The following table lists the actual and effective default policy values. Default values are also listed on the policy’s property page.
|Server type or GPO||Default value|
|Default Domain Policy||Not defined|
|Default Domain Controller Policy||Guest|
|Stand-Alone Server Default Settings||Guest|
|Domain Controller Effective Default Settings||Guest|
|Member Server Effective Default Settings||Guest|
|Client Computer Effective Default Settings||Guest|
This section describes features and tools available to help you manage this policy.
A restart of the device is not required for this policy setting to be effective.
This policy setting supersedes the Access this computer from the network policy setting if a user account is subject to both policies.
Any change to the user rights assignment for an account becomes effective the next time the owner of the account logs on.
Settings are applied in the following order through a Group Policy Object (GPO), which will overwrite settings on the local computer at the next Group Policy update:
- Local policy settings
- Site policy settings
- Domain policy settings
- OU policy settings
When a local setting is greyed out, it indicates that a GPO currently controls that setting.

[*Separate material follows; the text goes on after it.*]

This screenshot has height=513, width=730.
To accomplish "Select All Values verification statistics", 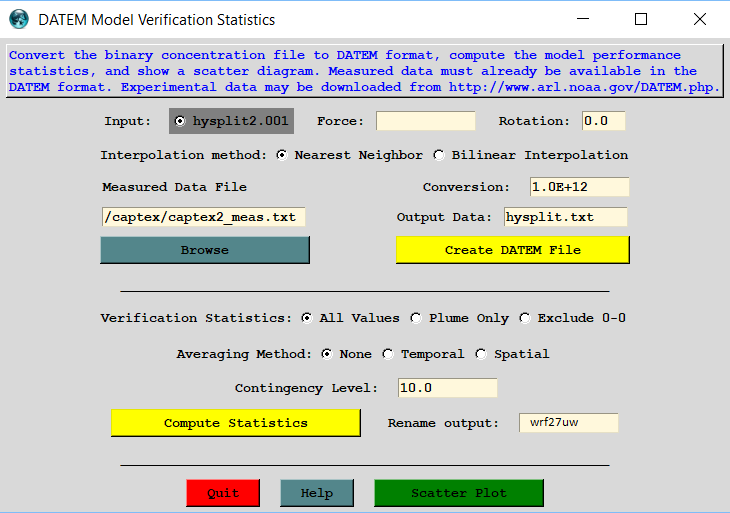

This section describes how an attacker might exploit a feature or its configuration, how to implement the countermeasure, and the possible negative consequences of countermeasure implementation.
Users who can log on to the device over the network can enumerate lists of account names, group names, and shared resources. Users with permission to access shared folders and files can connect over the network and possibly view or modify data.
Assign the Deny access to this computer from the network user right to the following accounts:
- Anonymous logon
- Built-in local Administrator account
- Local Guest account
- All service accounts
An important exception to this list is any service accounts that are used to start services that must connect to the device over the network. For example, let’s say you have configured a shared folder for web servers to access, and you present content within that folder through a website. You may need to allow the account that runs IIS to log on to the server with the shared folder from the network. This user right is particularly effective when you must configure servers and workstations on which sensitive information is handled because of regulatory compliance concerns.
If you configure the Deny access to this computer from the network user right for other accounts, you could limit the abilities of users who are assigned to specific administrative roles in your environment. You should verify that delegated tasks are not negatively affected.